OPDRACHT 1
Noem alle volledige datums met dag, maand en jaar die in de tekst over de woning in box 3 voorkomen.
OPDRACHT 2
Schrijf een vervolg op de tekst over de woning in box 3, te beginnen na de laatste zin.

GEËXTRAHEERDE TEKST

Hof ‘s-Hertogenbosch oordeelt dat een woning tot het moment van de feitelijke levering niet als eigen woning is aan te merken, maar wordt aangemerkt als bezitting in box 3. Dat de verkopers op 1 januari nog in het huis wonen, doet daar niet aan af.

X woont in 2016 samen met zijn echtgenoot in België. In 2015 koopt X een woning in Nederland, waarvan de feitelijke levering plaatsvindt op 31 augustus 2016. Vanaf dat moment begint het echtpaar met het verbouwen van de woning. De echtgenoot schrijft zich op 7 juni 2017 in de BRP in en X doet dat op 5 april 2019. De inspecteur rekent in de belastingaanslag IB 2016 de woning voor 8 maanden tot box 3.

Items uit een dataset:
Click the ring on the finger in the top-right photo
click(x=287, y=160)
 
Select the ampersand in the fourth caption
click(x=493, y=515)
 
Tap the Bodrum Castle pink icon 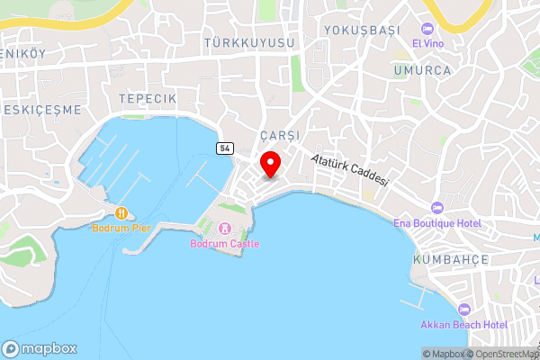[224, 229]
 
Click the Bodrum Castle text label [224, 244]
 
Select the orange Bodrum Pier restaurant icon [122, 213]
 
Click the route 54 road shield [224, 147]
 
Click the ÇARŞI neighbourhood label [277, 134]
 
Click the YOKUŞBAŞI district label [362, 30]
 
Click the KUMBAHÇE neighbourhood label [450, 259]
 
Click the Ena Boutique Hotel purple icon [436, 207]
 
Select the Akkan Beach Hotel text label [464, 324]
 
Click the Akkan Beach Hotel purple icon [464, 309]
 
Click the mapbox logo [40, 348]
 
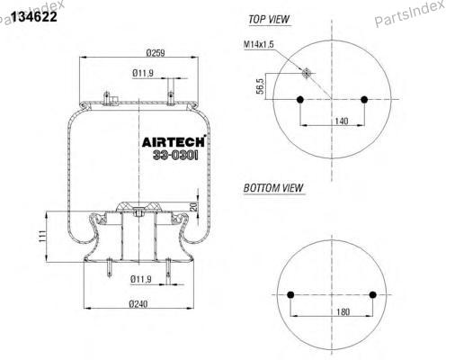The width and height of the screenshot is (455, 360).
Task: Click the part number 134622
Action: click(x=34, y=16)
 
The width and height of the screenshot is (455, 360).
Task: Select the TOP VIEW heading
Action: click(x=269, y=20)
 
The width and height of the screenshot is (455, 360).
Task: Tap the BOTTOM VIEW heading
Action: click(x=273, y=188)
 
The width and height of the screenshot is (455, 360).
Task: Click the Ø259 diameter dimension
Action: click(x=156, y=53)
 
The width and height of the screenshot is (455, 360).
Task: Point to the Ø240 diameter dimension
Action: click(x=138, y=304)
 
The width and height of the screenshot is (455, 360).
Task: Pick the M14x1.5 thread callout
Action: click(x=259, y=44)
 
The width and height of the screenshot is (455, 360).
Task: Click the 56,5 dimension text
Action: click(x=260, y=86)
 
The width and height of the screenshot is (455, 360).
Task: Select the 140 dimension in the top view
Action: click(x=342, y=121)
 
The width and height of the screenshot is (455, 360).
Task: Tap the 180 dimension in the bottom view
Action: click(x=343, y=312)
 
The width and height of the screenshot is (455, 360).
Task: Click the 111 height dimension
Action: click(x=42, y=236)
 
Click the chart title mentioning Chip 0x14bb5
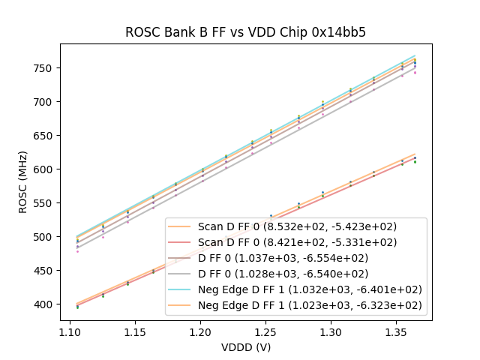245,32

ANTWOORD 1
31 augustus 2016, 7 juni 2017 en 5 april 2019

ANTWOORD 2
Hof ‘s-Hertogenbosch oordeelt dat de woning tot en met 31 augustus 2016 niet als eigen woning is aan te merken. Dat X vanaf de juridische levering de intentie heeft gehad om zelf in de woning te gaan wonen, doet daar niet aan af. Dat de verkopers op 1 januari 2016 nog de woning bewoonden, is geen reden om af te wijken van de WOZ-waarde als uitgangspunt voor de waardering. Het hoger beroep van X is ongegrond.

Lees ook het thema Eigenwoningregeling.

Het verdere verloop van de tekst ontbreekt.